--- TASK DETAILS ---
Report every line below that holds the word "with".

INFORMATION SHOWN section start

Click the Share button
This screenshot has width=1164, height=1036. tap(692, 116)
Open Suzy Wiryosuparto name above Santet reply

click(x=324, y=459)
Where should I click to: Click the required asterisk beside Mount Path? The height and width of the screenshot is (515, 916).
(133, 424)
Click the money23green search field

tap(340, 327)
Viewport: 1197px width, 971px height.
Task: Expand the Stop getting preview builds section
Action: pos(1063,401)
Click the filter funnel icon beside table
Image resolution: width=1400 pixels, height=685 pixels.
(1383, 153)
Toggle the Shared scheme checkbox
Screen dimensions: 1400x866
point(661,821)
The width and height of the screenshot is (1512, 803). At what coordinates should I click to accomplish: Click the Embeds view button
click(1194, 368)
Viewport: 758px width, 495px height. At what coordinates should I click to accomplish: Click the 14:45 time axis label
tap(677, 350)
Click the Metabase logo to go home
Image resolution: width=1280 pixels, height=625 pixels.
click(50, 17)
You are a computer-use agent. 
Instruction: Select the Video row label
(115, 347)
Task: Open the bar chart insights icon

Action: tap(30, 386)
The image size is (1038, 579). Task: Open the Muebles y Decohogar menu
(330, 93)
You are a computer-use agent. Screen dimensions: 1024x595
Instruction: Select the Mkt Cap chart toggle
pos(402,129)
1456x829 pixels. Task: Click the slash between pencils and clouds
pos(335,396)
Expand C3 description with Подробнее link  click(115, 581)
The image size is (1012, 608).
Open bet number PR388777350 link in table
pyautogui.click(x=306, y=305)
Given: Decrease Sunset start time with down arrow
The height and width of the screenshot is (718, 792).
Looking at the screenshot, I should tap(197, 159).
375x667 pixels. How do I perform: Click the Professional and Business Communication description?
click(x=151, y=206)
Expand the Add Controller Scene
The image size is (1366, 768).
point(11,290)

INFORMATION SHOWN section end

--- RESULT OF THE TASK ---
Expand C3 description with Подробнее link  click(115, 581)
Given: Decrease Sunset start time with down arrow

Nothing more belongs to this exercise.